Situated along at the banks of the tranquil Beckler River in Mt. Baker-Snoqualmie National Forest, this campground offers some of the most stunning scenery in the Northern Cascade Range of Washington.
The spacious campsites are nestled in a dense old-growth forest of Douglas fir, cedar and western hemlock, and are within walking distance to the river.
Campers will find a wide variety of recreational activities in the North Fork Skykomish, Beckler River and West Fork Foss River areas.
In addition to being a prime location for hiking, biking and fishing in the summer and early fall, Beckler River offers excellent skiing and snowshoeing in the winter months.
The Mt. Baker-Snoqualmie National Forest boasts 1,500 miles of trails. From smooth paths meandering through deep quiet forests to challenging ascents up boulder-studded mountains, opportunities abound for every skill level.
Starting at the Jennifer Dunn Trailhead, the Beckler Peak Trail offers hikers the opportunity to view the diverse landscapes of the area from a variety of perspectives. Starting out on a decommissioned logging road, the trail climbs through young alder and vine maple to an expansive vista of the Skykomish Valley. The trail continues to switchback through massive trees and by the remains of a trapper's cabin. The final ridge affords hikers panoramic views of near and distant peaks.
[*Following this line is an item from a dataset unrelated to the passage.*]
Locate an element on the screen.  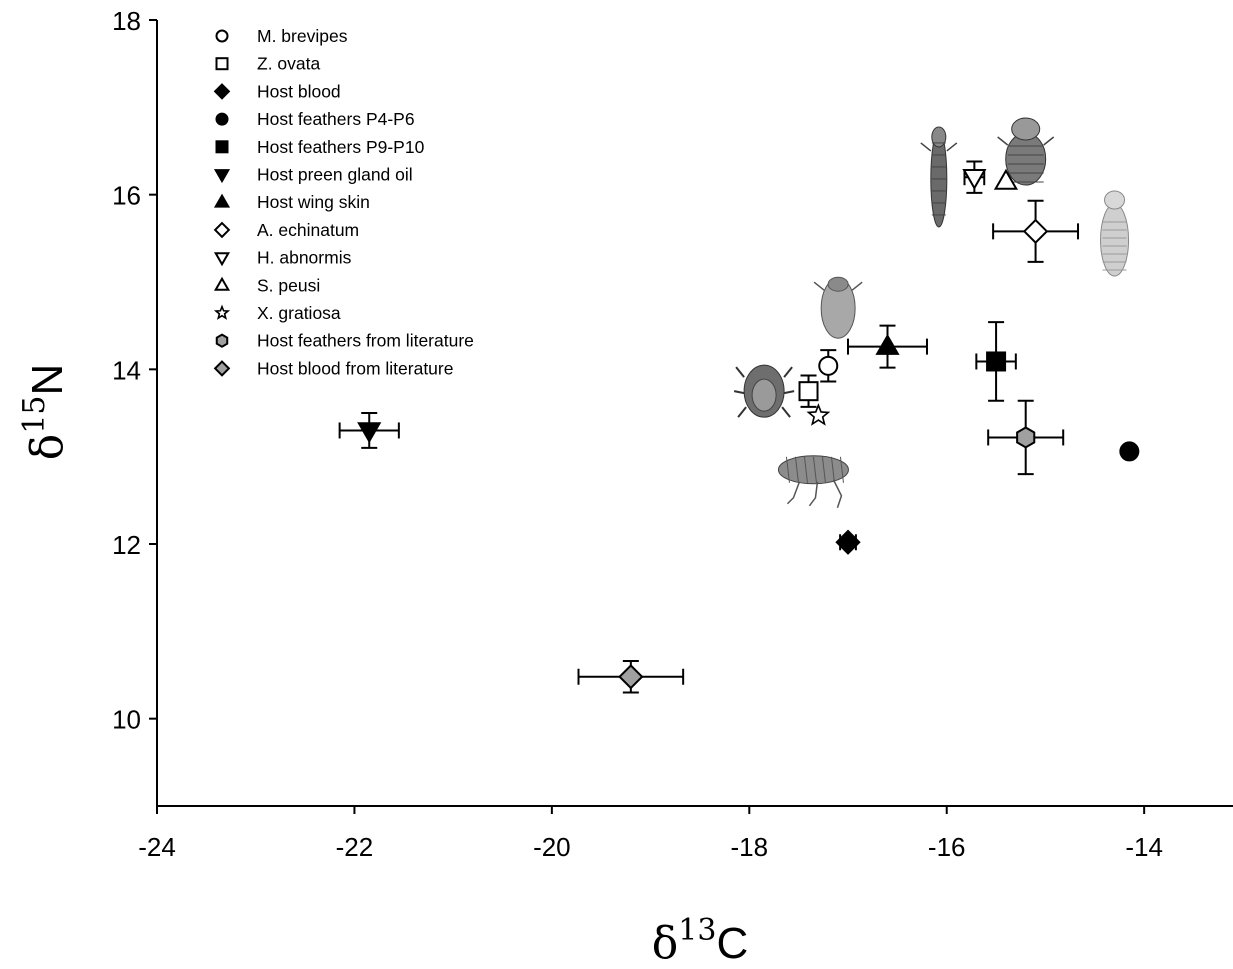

Beckler River campground offers standard sites, accommodating both tent and RV camping. Picnic tables, vault toilets and drinking water are provided.
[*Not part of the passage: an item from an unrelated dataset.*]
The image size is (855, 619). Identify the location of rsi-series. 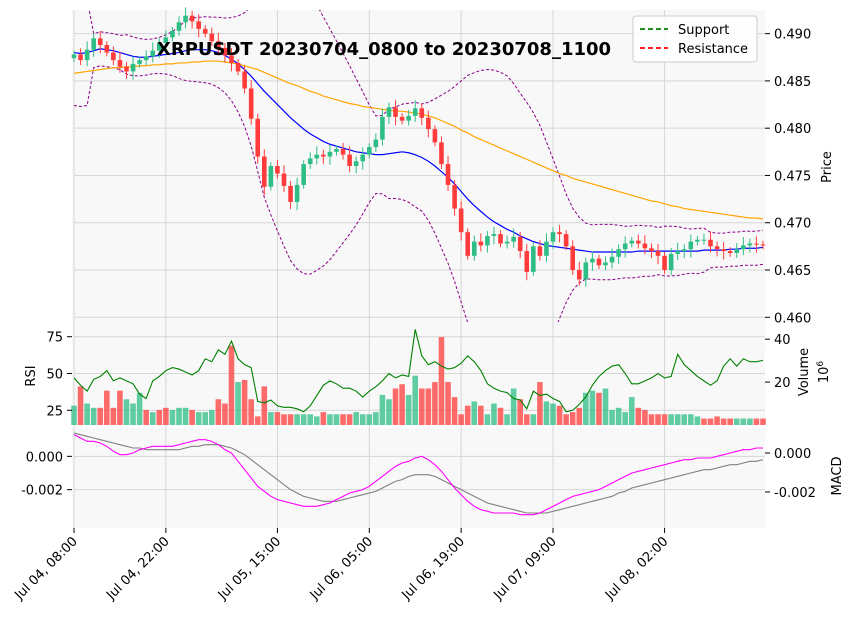
(418, 371).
Access to the Skykomish River is available from the campground, and several sites are near the river's edge.
Hemmed in by several designated wilderness areas, the Mt. Baker-Snoqualmie National Forest showcases rugged peaks, sparkling alpine lakes and old-growth forests.
Mt. Baker, the most prominent feature of the Mt. Baker Wilderness Area, dominates the landscape on a clear day. Rising to an elevation of 10,781 feet, this active volcano is perpetually snow-capped and mantled with an extensive network of creeping glaciers. Mt. Baker's summit, Grant Peak, is actually a 1,300-foot-deep mound of ice, which hides a massive volcanic crater.
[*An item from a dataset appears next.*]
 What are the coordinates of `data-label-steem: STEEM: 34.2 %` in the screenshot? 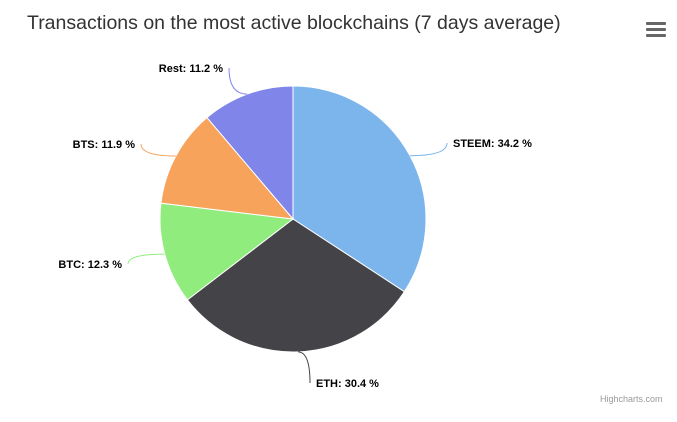 It's located at (492, 144).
The undeveloped wilderness, clean streams and diverse forests support a variety of wildlife, including mountain goats, coyotes, pine marten, a variety of migratory birds and native fish.
Visitors enjoy the North Cascades and Mt. Rainer National Parks, where interpretive programs and exhibits offer education about the diverse landscape and history of the area.
The spectacular Pacific Crest Trail (PCT), one of the world's premier National Scenic Trails, showcases some of North America's most fantastic scenery, winding its way its way from Mexico to Canada through California, Oregon and Washington, and is accessible near the campground.